Task:
Could you lay out the records below as a two-column CSV, with one row per record and the columns instruction and click? Put each field in quotes, turn line breaks into spaces, and leave out the pictures.

------ The input ------

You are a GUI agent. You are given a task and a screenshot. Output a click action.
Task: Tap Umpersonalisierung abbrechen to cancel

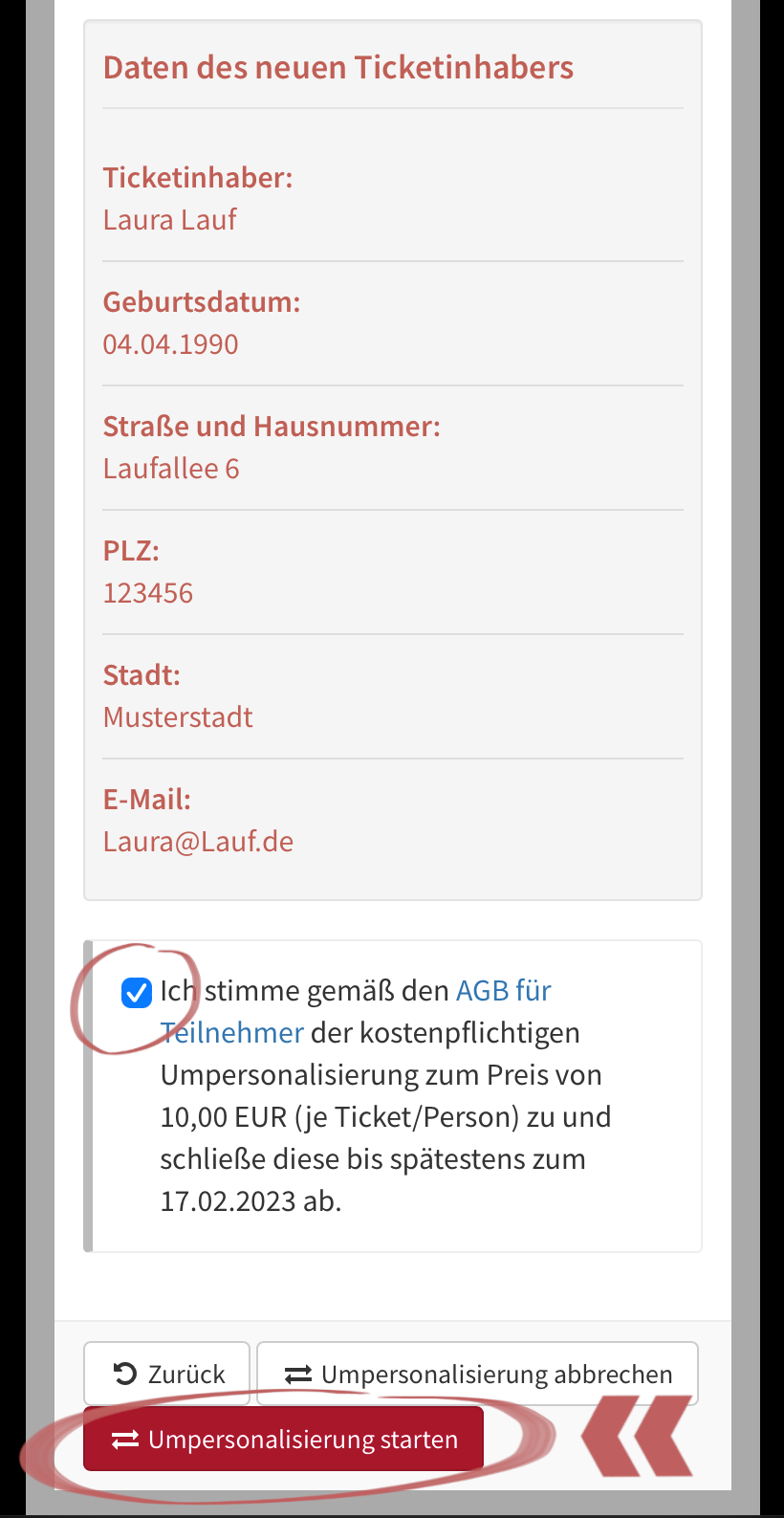[x=478, y=1374]
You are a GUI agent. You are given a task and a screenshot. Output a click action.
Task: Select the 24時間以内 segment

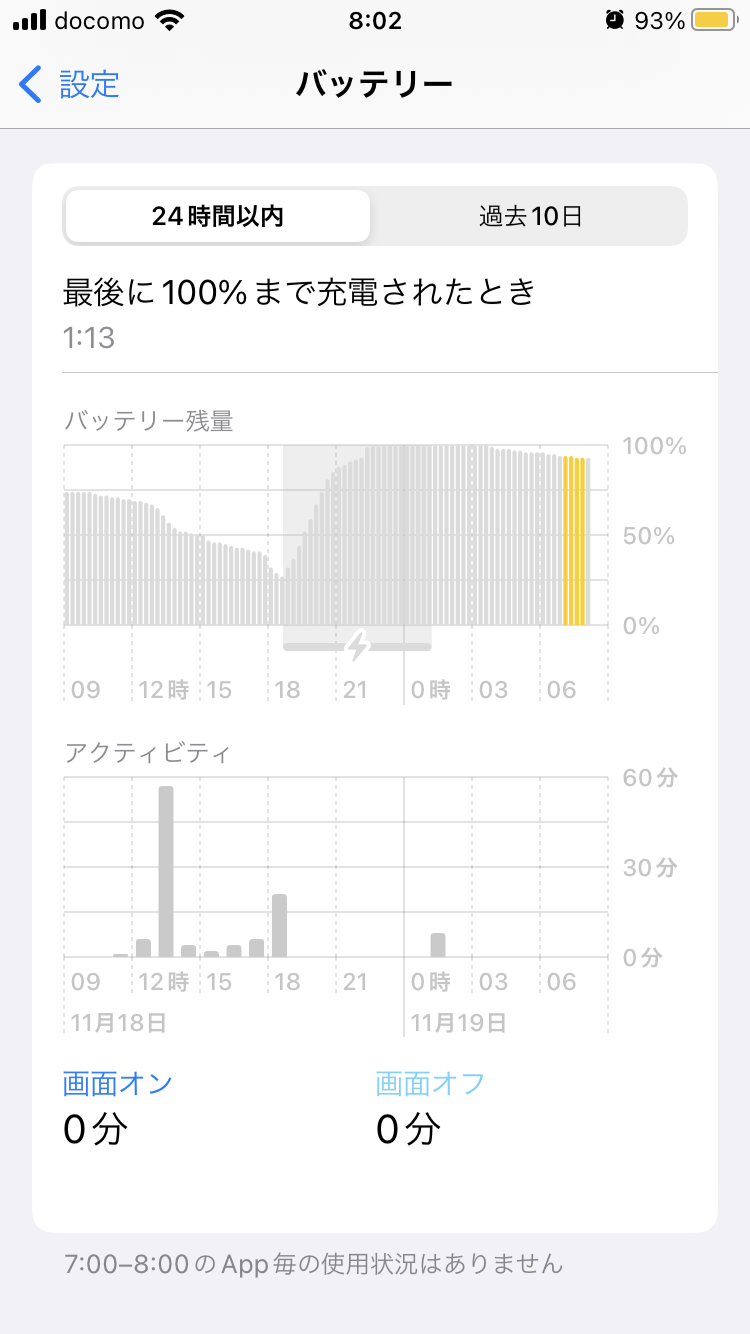point(218,216)
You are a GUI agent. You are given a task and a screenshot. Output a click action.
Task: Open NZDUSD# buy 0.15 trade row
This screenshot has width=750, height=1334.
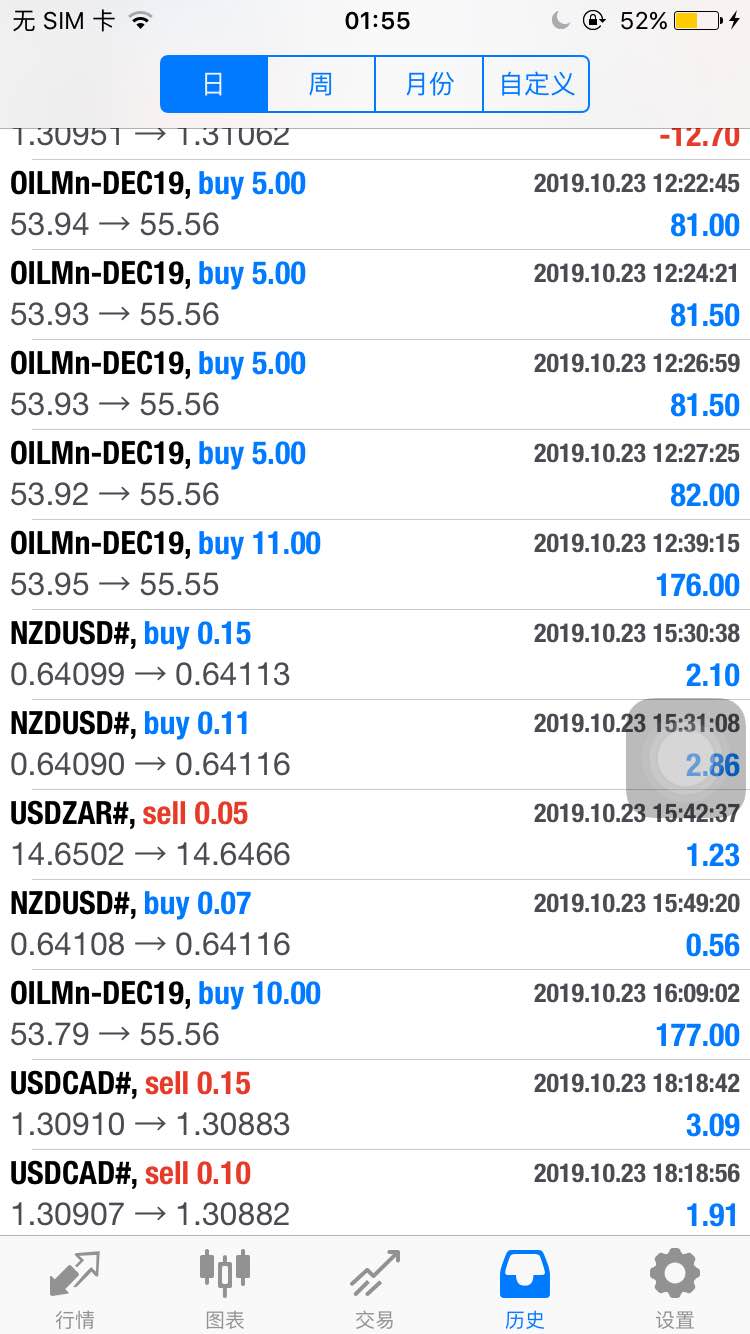click(375, 654)
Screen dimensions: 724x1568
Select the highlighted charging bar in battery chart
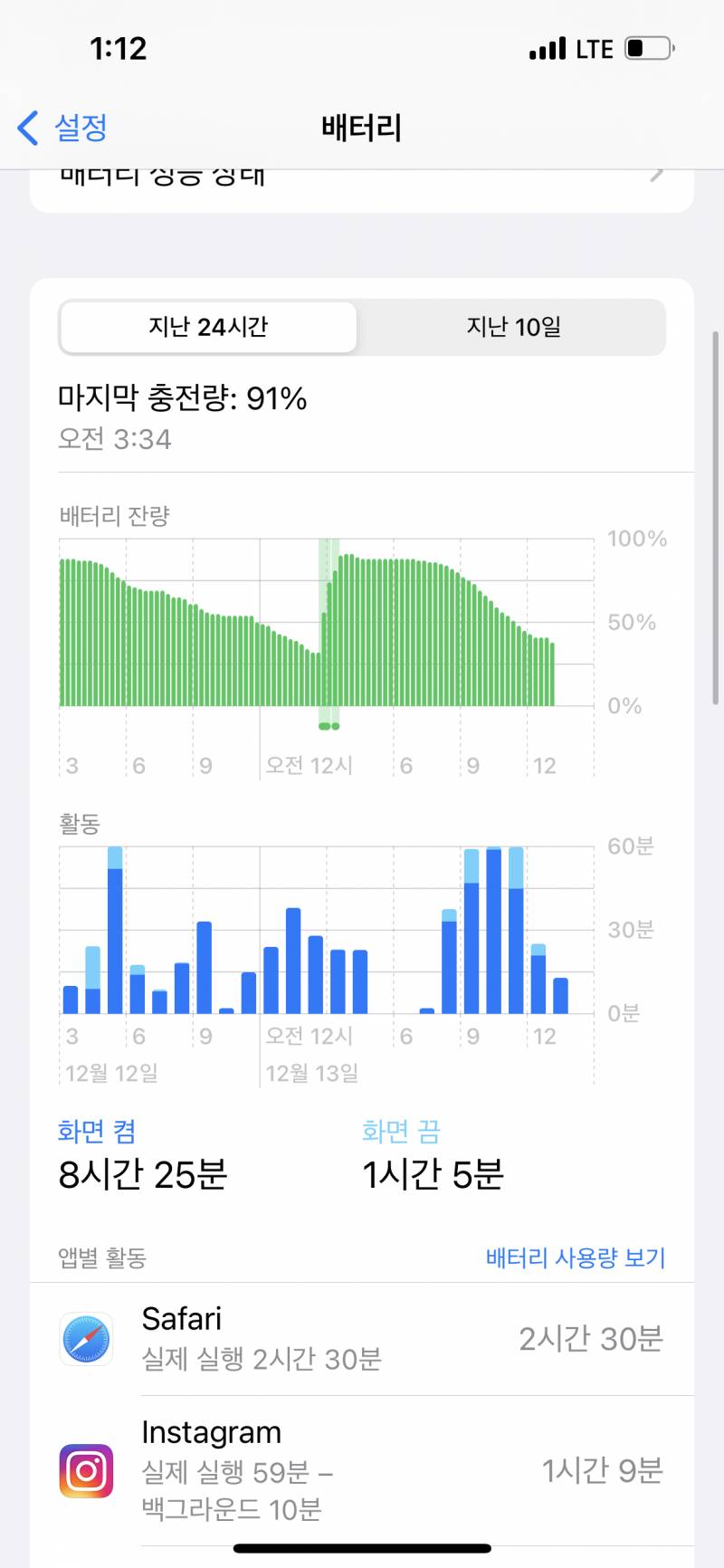[x=329, y=625]
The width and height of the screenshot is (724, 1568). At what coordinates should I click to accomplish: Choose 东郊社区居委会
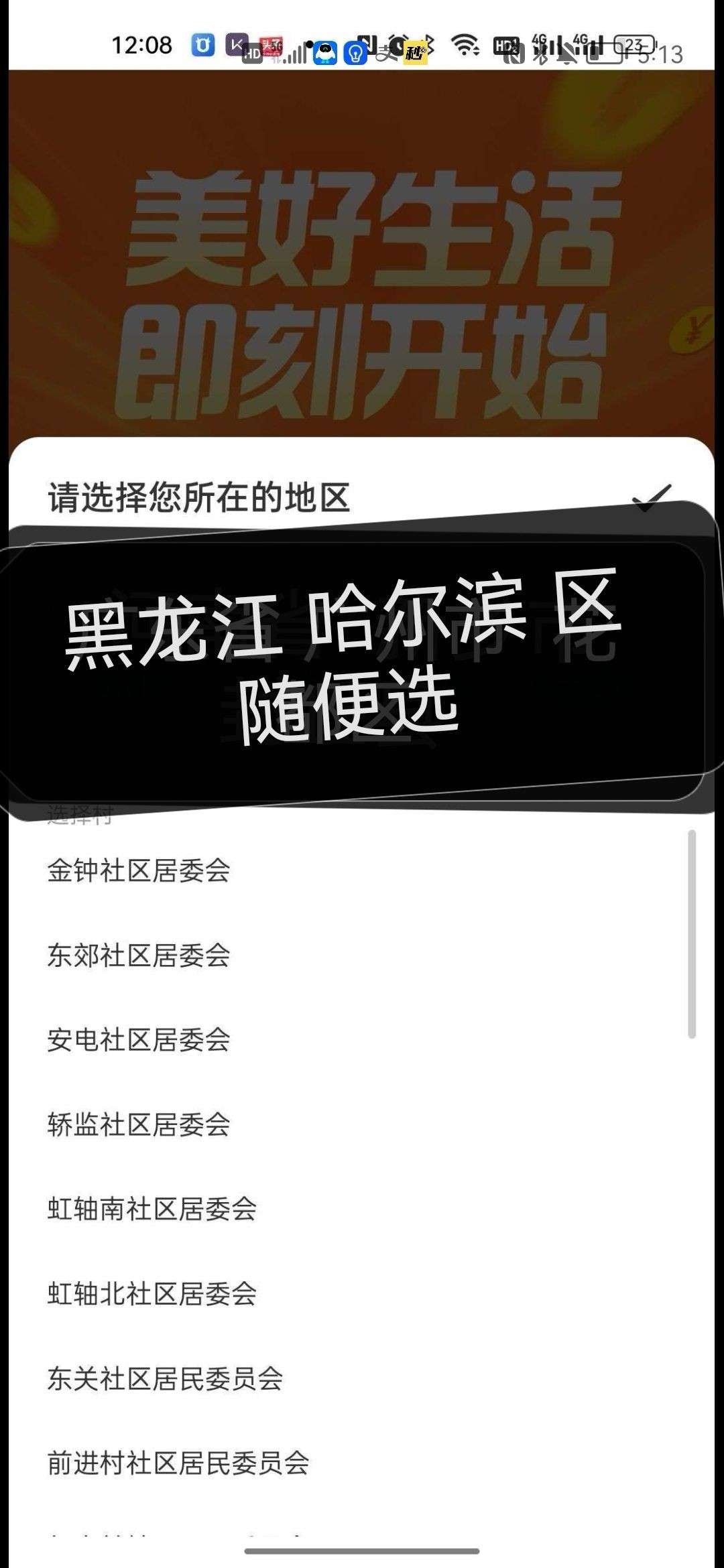[139, 955]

------

Worked answer:
instruction,click
"You are a GUI agent. You are given a task and a screenshot. Output a click action. Task: Tap Umpersonalisierung abbrechen to cancel","[x=478, y=1374]"
"You are a GUI agent. You are given a task and a screenshot. Output a click action. Task: Select the 24時間以内 segment","point(218,216)"
"You are a GUI agent. You are given a task and a screenshot. Output a click action. Task: Open NZDUSD# buy 0.15 trade row This screenshot has width=750, height=1334.","click(375, 654)"
"Screen dimensions: 724x1568 Select the highlighted charging bar in battery chart","[x=329, y=625]"
"The width and height of the screenshot is (724, 1568). At what coordinates should I click to accomplish: Choose 东郊社区居委会","[139, 955]"